A iniciativa tem a estimativa de produzir, aproximadamente, 795 toneladas de pescado em conserva por ano

Manaus – O projeto ‘Conserva de Peixes da Amazônia- Jaraqui, Matrinxã, Tambaqui e Pirarucu’, da pesquisadora Jaqueline de Araújo Bezerra, do Amazonas, foi o vencedor na categoria Iniciativa de Desenvolvimento Local (IDL), do Prêmio Banco da Amazônia de Empreendedorismo Consciente.

Com estimativa de produzir, aproximadamente, 795 toneladas de pescado em conserva por ano, o projeto pretende instalar a primeira Indústria de Conserva de Pescado da Amazônia (ICPA), localizada no município de Iranduba (AM).

O projeto envolve quatro tipos de peixe: jaraqui, matrinxã, tambaqui e pirarucu (Foto: Sandro Pereira)

“A produção determinará o desenvolvimento regional, especificamente do município de Iranduba, estimulando emprego e renda. Além de produzir alimentos de altíssima qualidade e quantidade, com baixo teor de sódio e colesterol, qualidades de competitividade com o mercado regional, nacional e internacional”, explica Jaqueline de Araújo Bezerra.

De acordo com a pesquisadora, os peixes regionais comercializados nas feiras e mercados são conservados no gelo, com as vísceras, com pouco valor agregado, o que facilita o processo de degeneração e necrose. O desperdício, por falta de conhecimento ou por falha na conservação e armazenagem, chega à ordem de, aproximadamente, 50% de todo peixe comercializado no Estado.

Contudo, o prejuízo não para somente na perda do pescado, mal higienizado e armazenado de forma inadequada tornando-o impróprio para o consumo humano, mas no gasto de energia para manutenção desses peixes nos períodos de entressafra e nos lares dos consumidores finais desse tipo de alimento.

Estimativas indicam que o potencial pesqueiro da região gira entre 270 e 920 mil toneladas ao ano. Os negócios no setor podem gerar 600 mil empregos diretos e indiretamente, além de renda de US$ 200 milhões anuais.

“Iranduba apresenta as melhores condições de implementação do projeto devido à cultura pesqueira da microrregião onde está instalada, por ter vários frigoríficos de médio e grande porte em pleno funcionamento e por ser um entreposto pesqueiro e estar situado próximo a Manaus”, disse Bezerra.

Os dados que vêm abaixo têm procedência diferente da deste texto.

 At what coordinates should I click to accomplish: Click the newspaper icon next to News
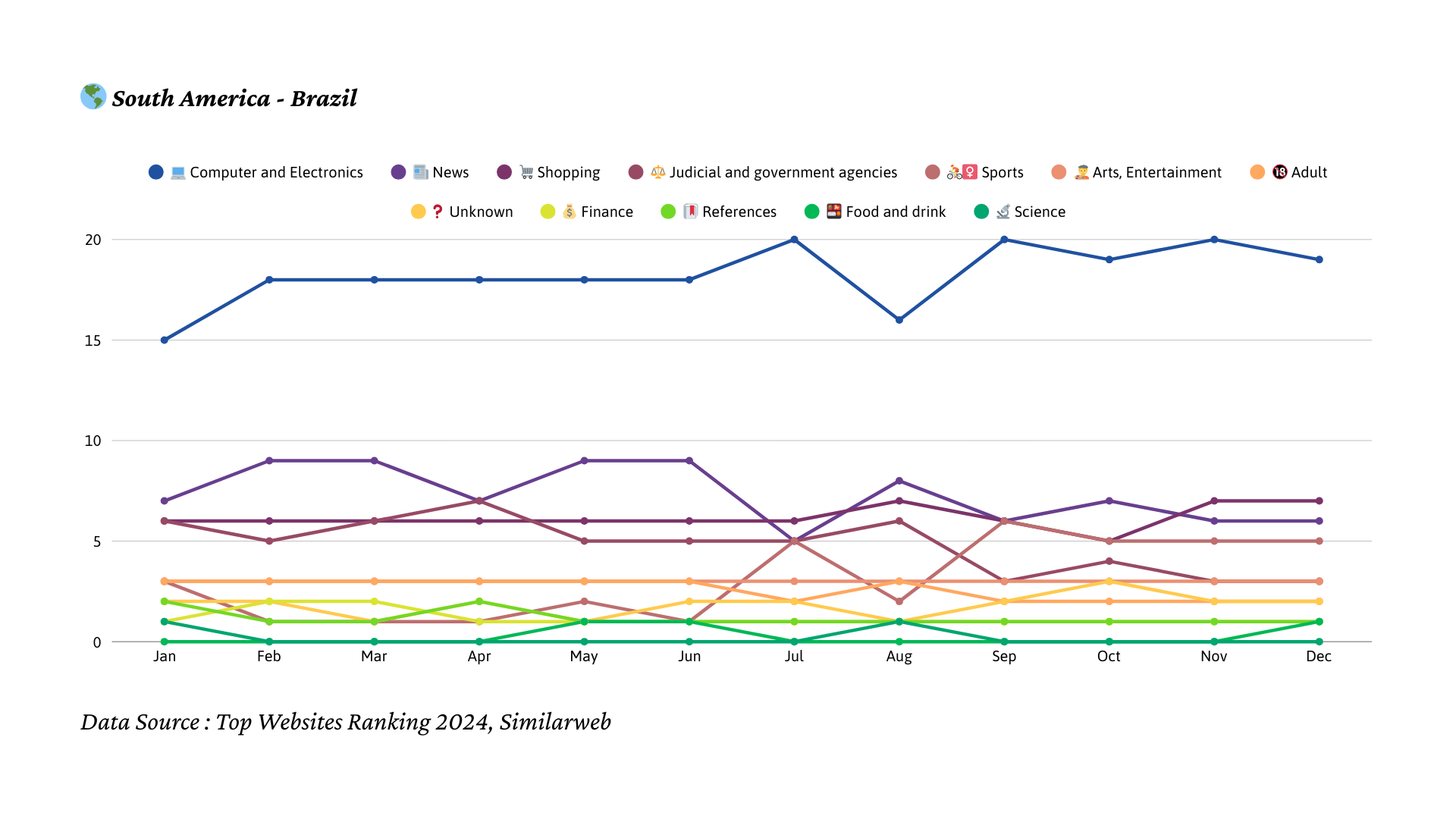tap(421, 173)
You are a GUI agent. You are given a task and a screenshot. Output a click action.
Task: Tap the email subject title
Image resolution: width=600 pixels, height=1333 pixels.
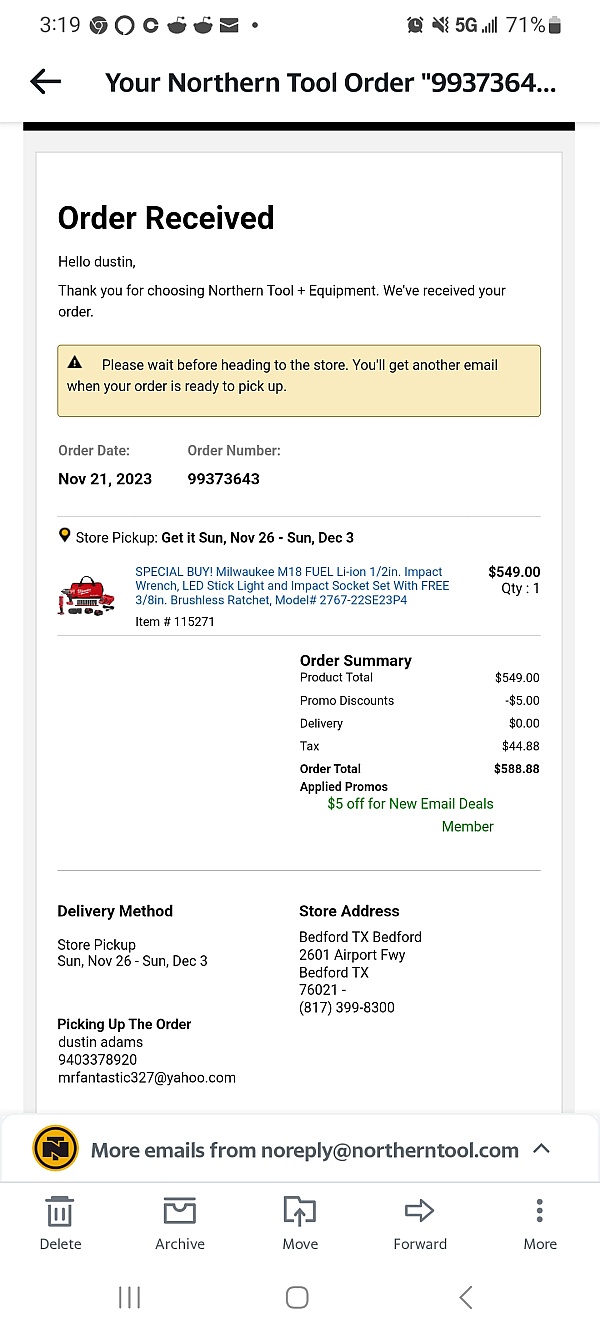click(330, 82)
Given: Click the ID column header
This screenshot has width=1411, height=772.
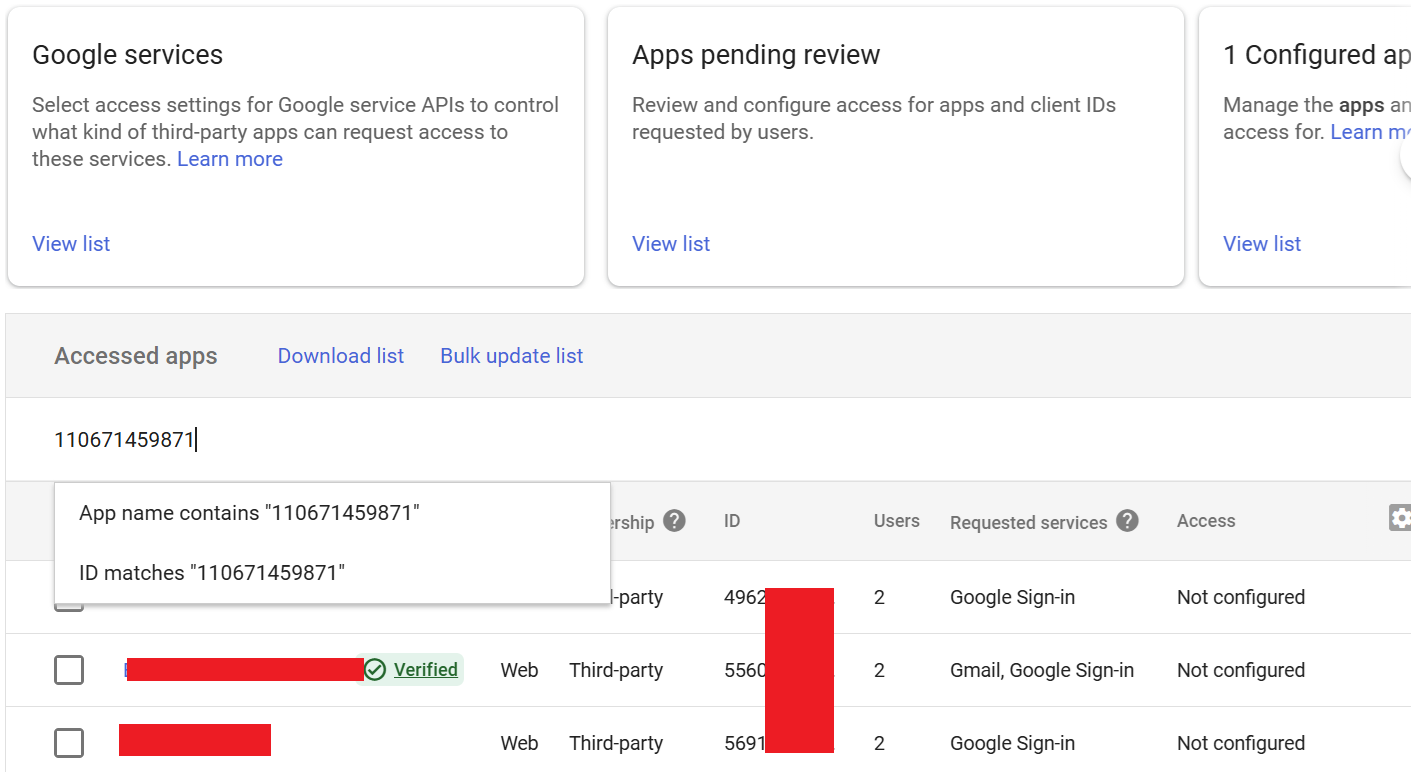Looking at the screenshot, I should [x=732, y=520].
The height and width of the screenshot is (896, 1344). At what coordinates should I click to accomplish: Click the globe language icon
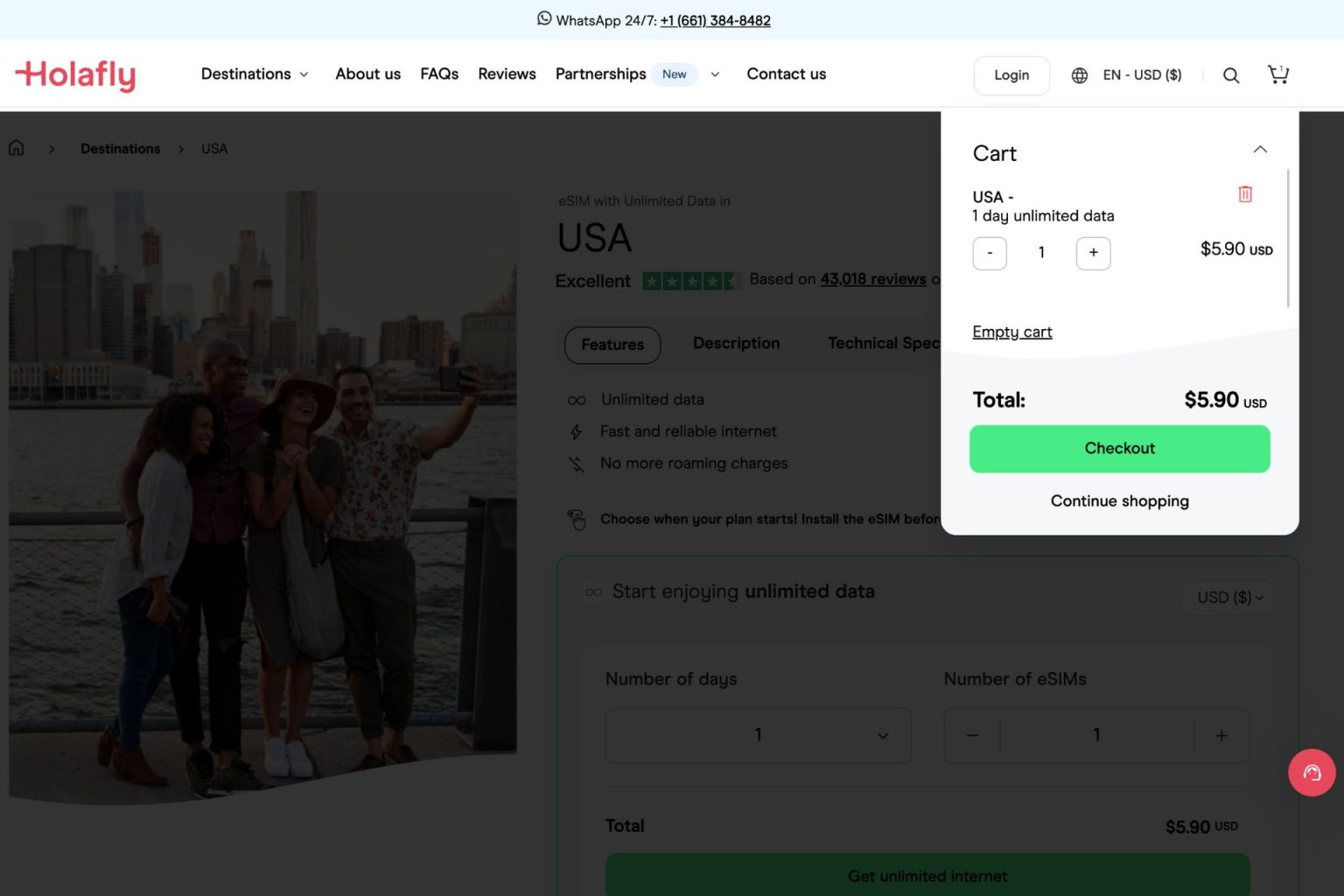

Para dar continuidade ao projeto, a professora pesquisadora do Instituto Federal de Educação, Ciência e Tecnologia do Amazonas (Ifam) pretende buscar recursos da ordem de R$ 3,9 milhões para a estruturação da indústria, certificação, material permanente e de custeio. O projeto fornecerá quatro produtos inovadores: a conserva de peixes da Amazônia envolvendo jaraqui, matrinxã, tambaqui e pirarucu.